On 18 October, Salandra delivered his famous “sacro egoismo” speech: Italy would from now on follow its national interests alone. Thence begun a race between the Central Powers and the Entente to gain Italy’s support. Berlin pressed Vienna to reconcile with Italy by offering compensation in the “unredeemed lands”, but Vienna refused until March 1915, when it had become too late. The Entente was ready to offer more than the Central Powers, and agreed with a list of territorial claims from Italy which included Trento, Trieste, Dalmatia, South Tyrol, a protectorate over Albania, and colonial gains in the case of a break-up of the Ottoman Empire.
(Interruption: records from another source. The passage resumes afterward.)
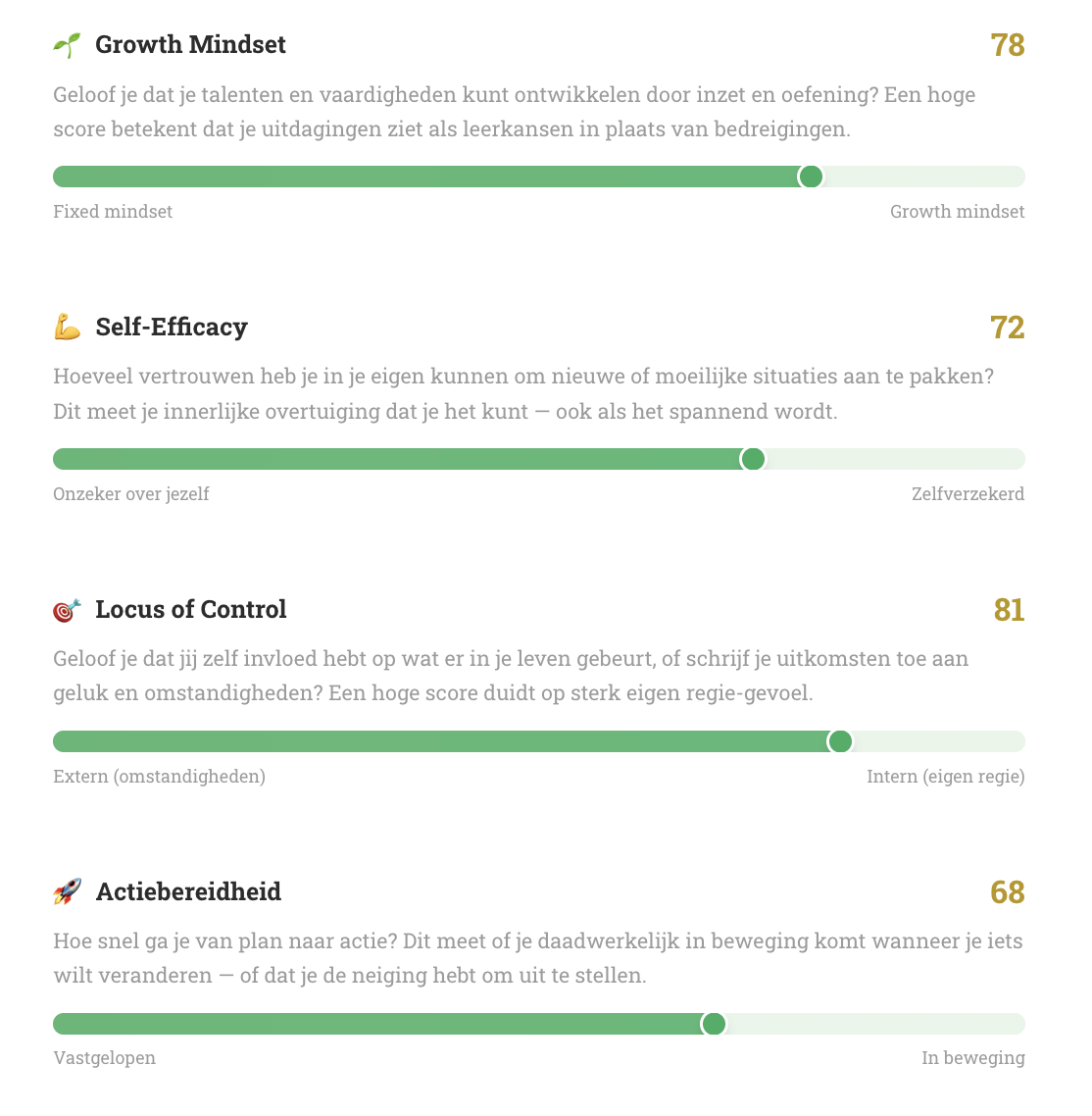Click the Self-Efficacy slider handle
Viewport: 1092px width, 1116px height.
click(753, 459)
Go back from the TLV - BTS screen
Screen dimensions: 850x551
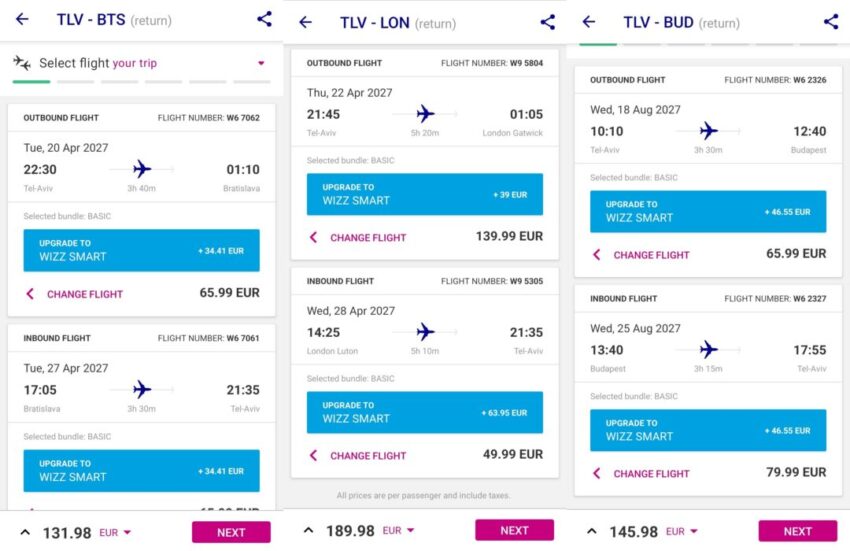tap(22, 19)
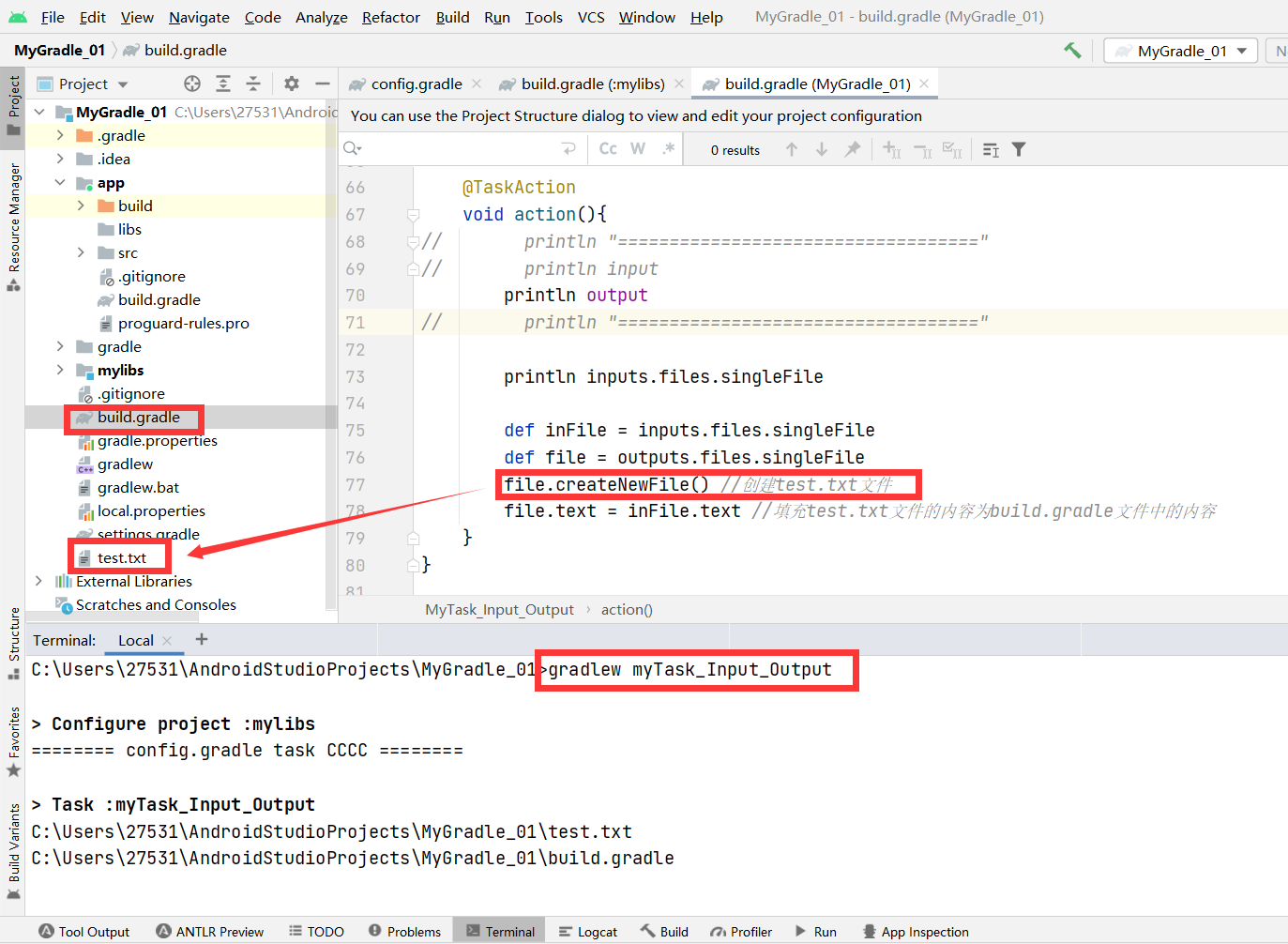
Task: Collapse the app folder node
Action: pyautogui.click(x=59, y=182)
These Italian claims reflected two conflicting principles: that of nationality, aimed at unifying the “unredeemed lands”; and that of pure imperialist expansion, aimed at turning Italy into a “real” great power.

The secret Treaty of London was signed on 26 April 1915. Salandra presented the parliament with the fait accompli the following week. The anti-war majority in parliament would not yield, however, so he was forced to resign on 13 May. Victor Emmanuel III rejected his resignation: the monarch felt personally committed to the London pact. Salandra reshuffled his government: he confirmed Sidney Sonnino (1847-1922), the man of the London treaty, as foreign minister, and replaced Giulio Rubini (1844-1917), the minister of finance, and Domenico Grandi (1849-1937), the minister of war, with Paolo Carcano (1843-1918) and Vittorio Zuppelli (1859-1945), respectively. Rubini and Grandi had opposed the intervention: their replacement with two pro-Entente ministers pressed the parliament to approve the treaty of London and to declare war on Austria-Hungary (23 May).

World War I

Salandra hoped for a relatively short war, but he was disappointed. The offensive launched by the Italian chief of staff, Luigi Cadorna (1850-1928), was halted by June and resulted in a prolonged war of attrition both on the Alpine and Isonzo fronts. Salandra found it difficult to direct the Italian military effort. Cadorna repeatedly resisted his attempts to assert political control of military operations.

Salandra also had problems in coordinating Italy’s war with his new allies. The other Entente powers had great expectations of Italy: they hoped that the Italian intervention would decisively turn the tide on the Central Powers. Instead, Salandra declared war on Austria-Hungary alone. This decision on Salandra’s part risked alienating Italy’s allies. Salandra’s problem was that the majority of his ministers disapproved of declaring war on the Ottoman Empire and Germany, because of the financial burden of a wider war, and the partial military preparation of Italy. Furthermore, the war was presented to the Italian public opinion as the “Fourth War of Independence”, or la nostra guerra (“our war”) against Austria-Hungary, to cement the home front. This idea however conflicted with the reality of a coalition war.

Italy’s allies tried to involve Rome further in the Entente’s war, by making war loans conditional to an Italian declaration of war on the Ottoman Empire and Germany. Salandra finally declared war on Constantinople on 21 August. The German issue, however, lasted for another year. The other Entente powers retaliated by excluding Italy from their secret talks on the partition of the Ottoman Empire. Further contrasts between Salandra and his allies originated from conflicting interests in the Balkans, as well as from different views of the best naval strategy for the Mediterranean. Such contrasts cast a shadow on Italy’s relations with its Entente allies which would have serious consequences at the peace table. In the late spring of 1916, following the initial success of the Austro-Hungarian offensive in the Trentino, Salandra was forced to resign. He was replaced by Paolo Boselli (1838-1932).

After the War

Salandra played no further wartime role either in the Boselli or Vittorio Emanuele Orlando (1860-1952) cabinets. At the end of the conflict, he participated in the Italian delegation to Versailles and subsequently represented Italy at the League of Nations in Geneva. Politically, Salandra moved further to the right, supporting Benito Mussolini’s (1883-1945) accession to power in 1922. He was made a senator by Mussolini in 1928, and died three years later in Rome.